The Minnesota Supreme Court ruled that the state district
court’s decision to award attorneys’ fees and costs was erroneous in the case in re: Silicone Implant Insurance Coverage Litigation.
The court’s ruling agreed with the position taken by the National Association of Independent Insurers (NAII) in its amicus brief asking the court to uphold the “American Rule” for recovery of attorneys’ fees.
A state district court decision awarded an insured full payment of court costs including attorneys’ fees based on its findings that the insurer acted unfairly and in bad faith. The Court of Appeals reversed the lower court ruling and held that, absent statutory authorization or breach of a contractual duty to defend, the insured is not entitled to payment of attorneys’ fees. The NAII brief urged the Minnesota Supreme Court to affirm the Court of Appeals’ decision on this issue.
“The NAII argued that courts in the United States have steadfastly refused to adopt a ‘loser pays’ approach on the issue of attorneys’ fees.

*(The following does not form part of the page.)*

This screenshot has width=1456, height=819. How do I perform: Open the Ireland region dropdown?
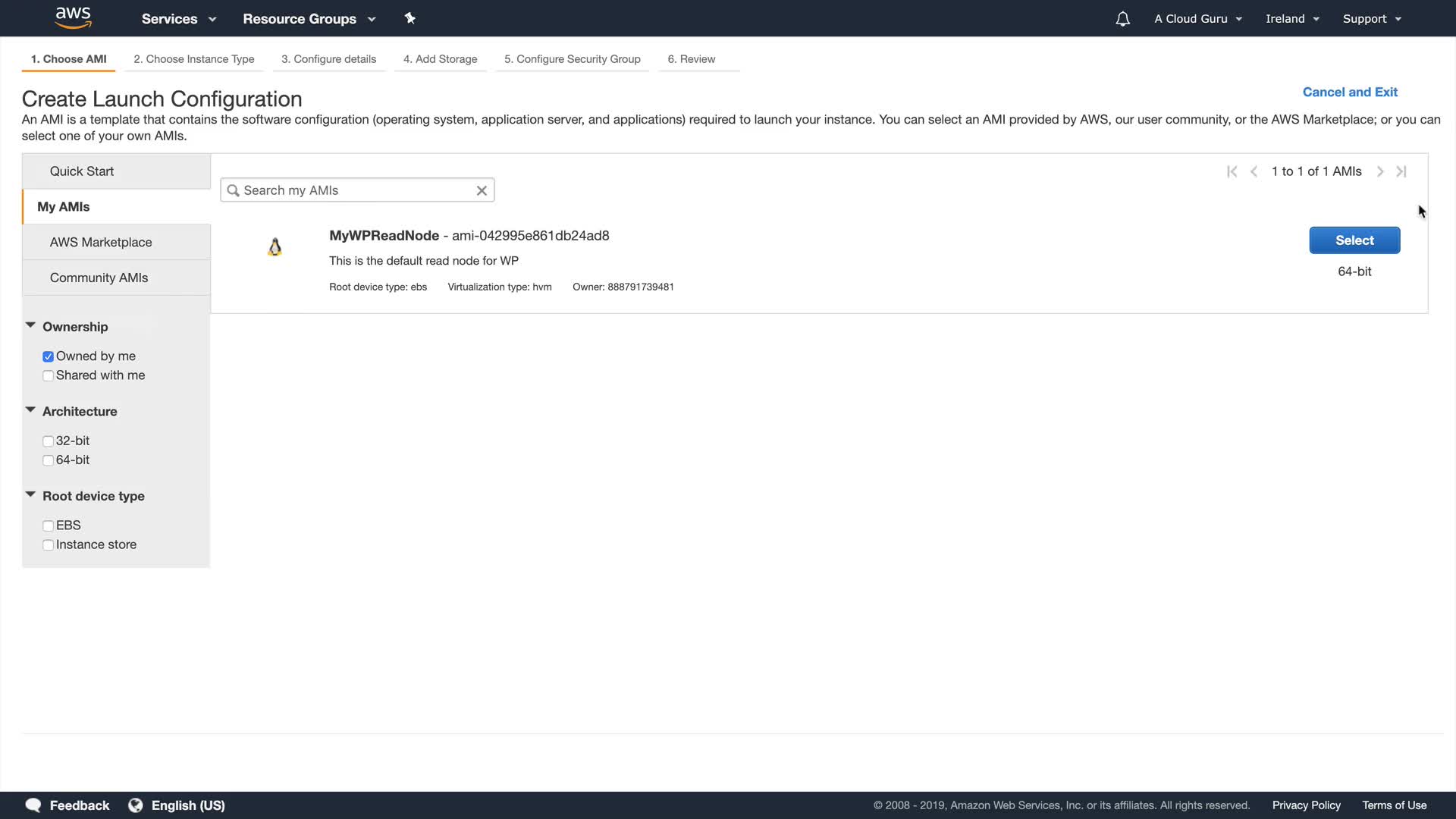1291,19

The ‘American Rule’ is premised on the concept that attorneys’ fees do not constitute damages and that the judicial system should not be stifled by the threat that attorneys’ fees might be awarded to the prevailing party,” said Laura Kotelman, NAII counsel.
“The Minnesota Supreme Court ruling is significant because it ensures that in every ordinary coverage dispute, ranging from run of the mill automobile matters to property and health insurance, there is no incentive for claimants to include frivolous or extraneous allegations of breach of an implied covenant of good faith and fair dealing in order to gain possible recovery of attorneys’ fees,” said Kotelman.
“If any breach of contract is sufficient to give rise to the right to recover fees, it would be impossible to limit the rule to just insurance contracts,” said Kotelman.